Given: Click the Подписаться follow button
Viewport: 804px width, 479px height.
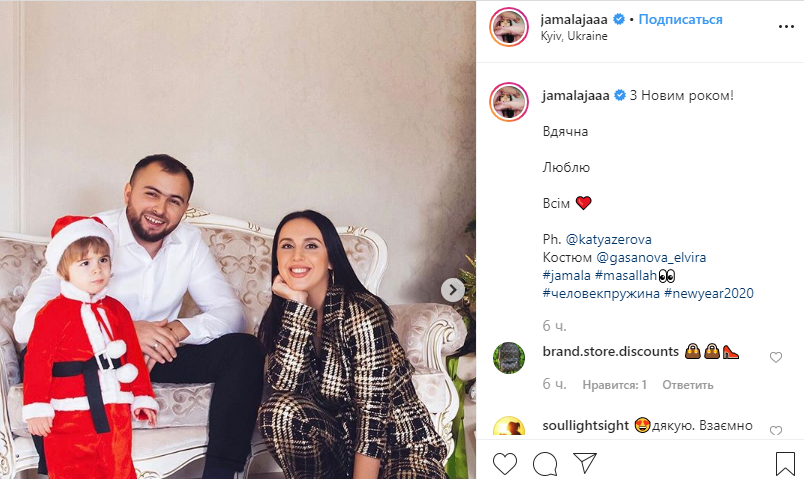Looking at the screenshot, I should coord(680,19).
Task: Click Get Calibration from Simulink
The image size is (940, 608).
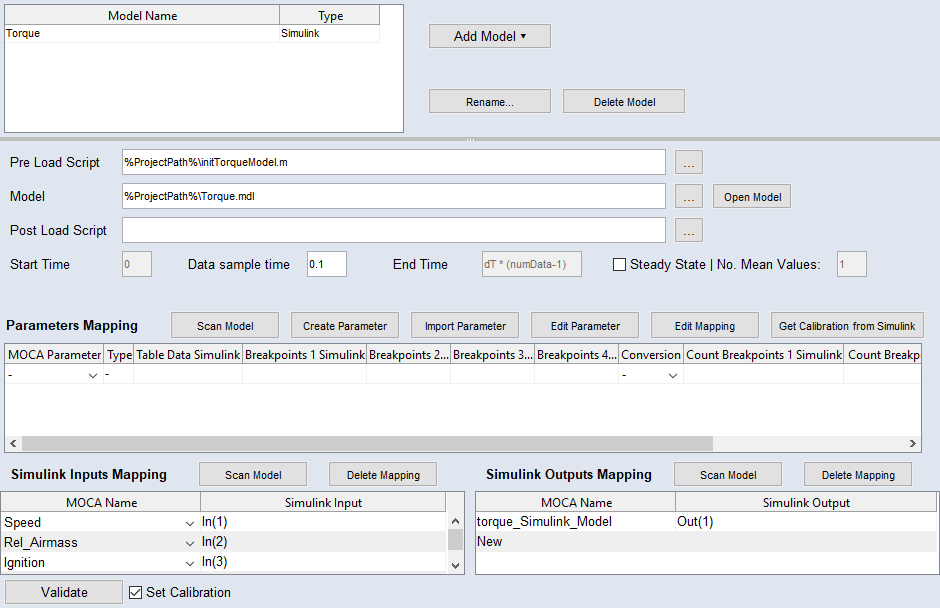Action: tap(846, 326)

(TASK TO COMPLETE)
List, from the entries above, every line in which the word "Click" shows up.

(EXPECTED ANSWER)
Given: Click the Подписаться follow button
Task: Click Get Calibration from Simulink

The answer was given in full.